Of course, what he's actually doing is providing us with fodder for "Urban's biggest plum of the year 2006". :cool:
 
ViolentPanda said:
Because (like many of his freak buddies) he thinks he's "showing the lefties the error of their ways".

Of course, what he's actually doing is providing us with fodder for "Urban's biggest plum of the year 2006". :cool:
Indeed :)

More info from the neocon movement is what we all want surely...let them rip themeselves apart...oh yes :)
 
Christopher Preble Amconmag reviewing Robert Kaplan's Imperial Grunts: The American Military on the Ground is rather hostile to the project:
The harm that has come to our nation through the reckless interventionism of the past 15 years cannot be quickly reversed, but the path to recovery must begin with an urgent commitment to stop the bleeding. Of the ten or so major military operations since the end of the Cold War, the overthrow of the Taliban in Afghanistan stands alone as a legitimate and wise exercise of American military power. And yet, even here, Kaplan admits to the difficult challenges we face. “Everything was possible in Afghanistan—with years and patience,” he explains. “The empires that had succeeded in bringing order and a better material life to their colonies had had both of these elements. But it was unclear if the Americans did.”

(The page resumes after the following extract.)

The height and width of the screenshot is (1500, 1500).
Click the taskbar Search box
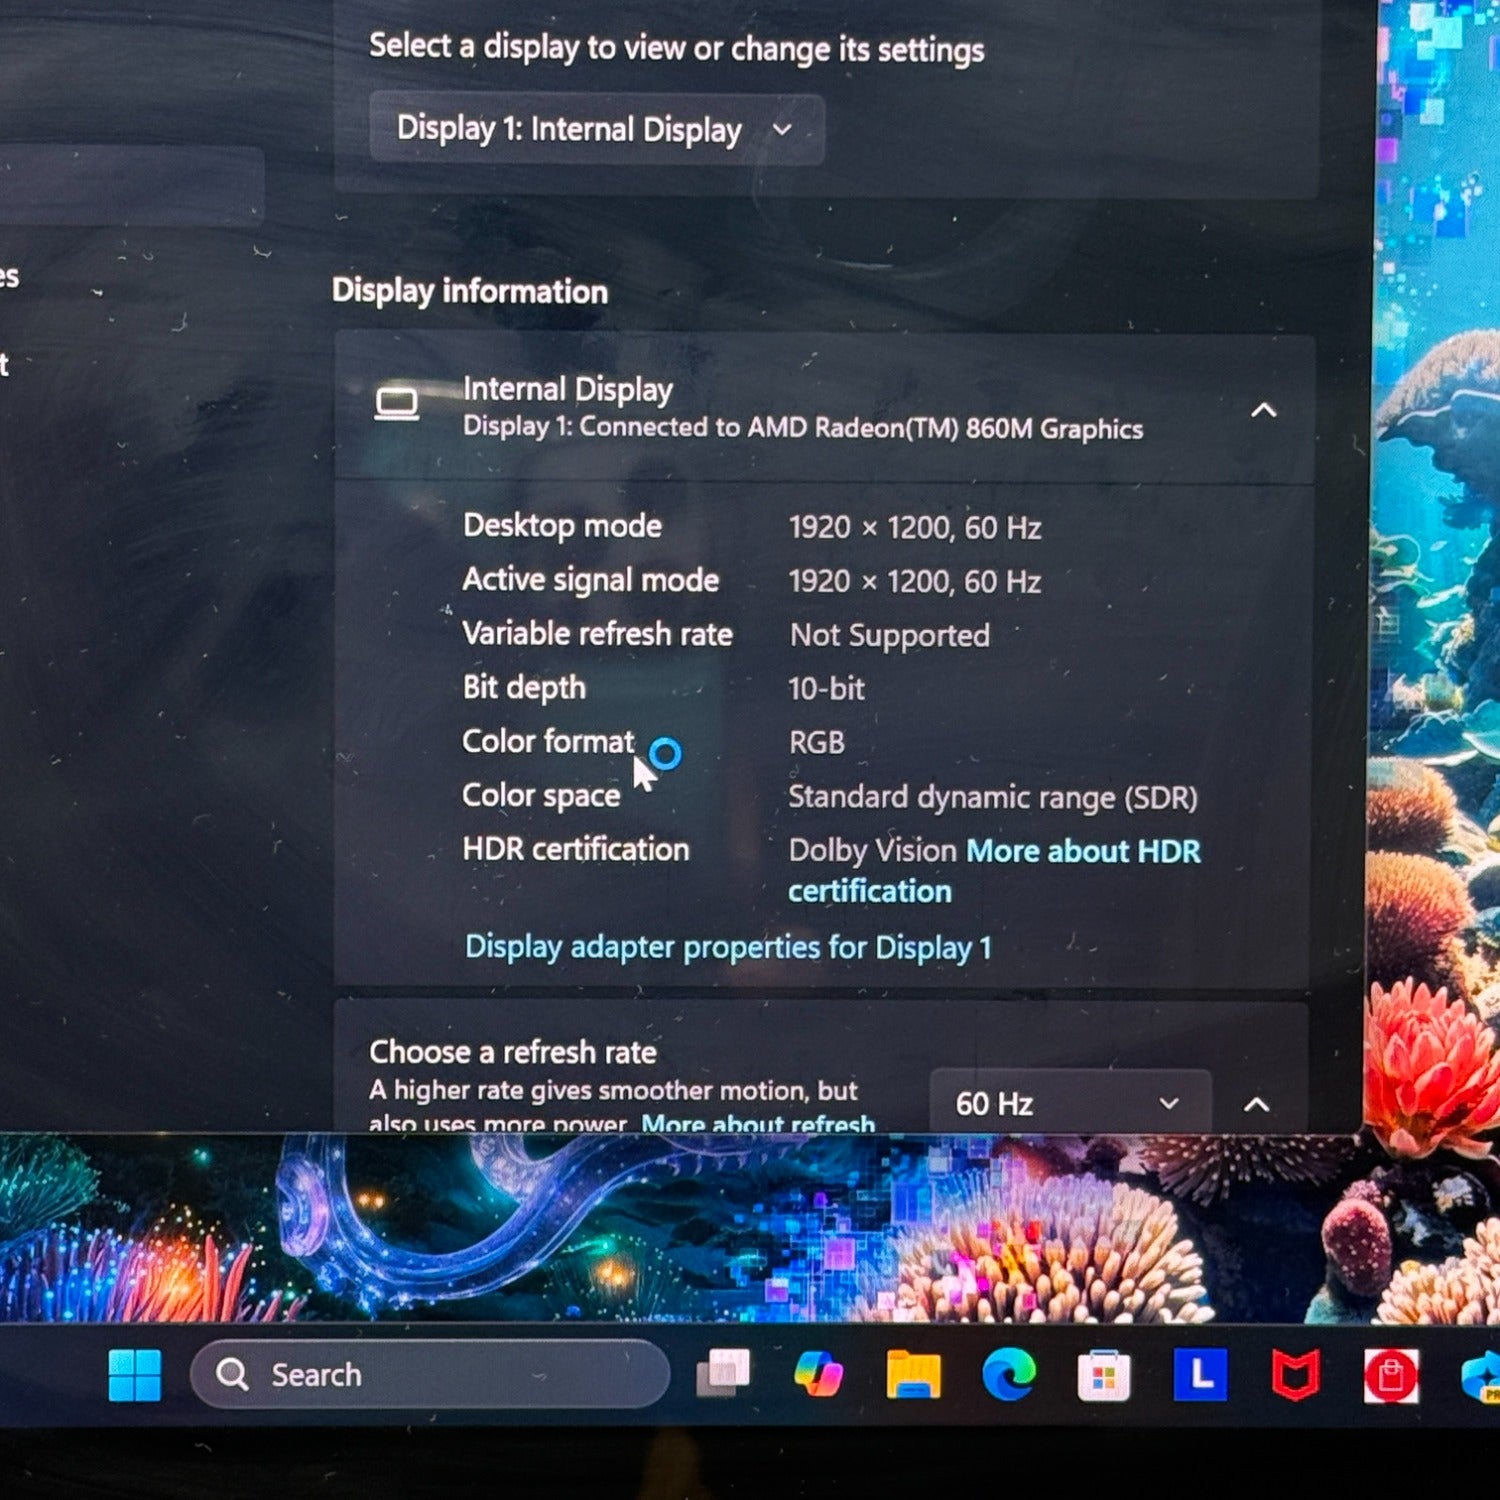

It is not unclear any longer. Americans are fast losing patience with empire, even when it is romanticized and euphemized, because they accurately sense that the benefits do not outweigh the costs. Even as talented a raconteur as Robert Kaplan cannot reverse this trend, and for that we should be thankful
I think he has a good point here. The real problem with the PNAC Imperial vision is that most Yanks simply find it unappealing. This is a vain nation fond of easily won glory but not one that wants the responsibilty of an empire.

Incidentally Preble is also holding out against more welfare programs for camel Jockeys at Cato. Particularly the setting up of a State Department office for nation building, the S/CRS. This is a veiw from a Paleo-con but worth reading:
People who favor S/CRS envision the world
as both more threatening and simpler than it
actually is. It is not as threatening as they see it,
because their fear of failed states is largely
overblown: failed states most often do not represent
security threats. At the same time, the
world is vastly more complex than they would
have it: nation building in failed states is
extremely difficult; again, in Krasner’s words,
“The simple fact is that we do not know how to
do democracy-building.” Most often, attempts
at nation building have resulted in billions of
dollars spent, a distraction from genuine issues
of national security, and failure, even on the
nation builders’ own terms.
...
In an age in which international
terrorism could just as plausibly arise
from Marseille, France, as it could from
Tashkent, Uzbekistan, America cannot afford
to lose its focus and sap its strength by
attempting to build nations. Terrorism is an
incredibly challenging threat that requires
intelligence, discrimination, and determination.
To take on nation-building missions that
aim for the capillaries of the international system
is to dangerously juggle priorities and
could well end up creating new security challenges
where none existed before.
 
ViolentPanda said:
Because (like many of his freak buddies) he thinks he's "showing the lefties the error of their ways".


I see them performing a similar role to vaccinations - ie: an easy to beat version for the immune system to practice on.

As someone said recently - "People on the extreme-right aren't always stupid. Sometimes they're greedy." The right-wing-extremist apologists that turn up here provide good practice for the rare occasions when someone in the greedy camp turns up.

This tends to be fairly rare, because the greedy camp tends to have better things to do - like fucking over normal americans etc.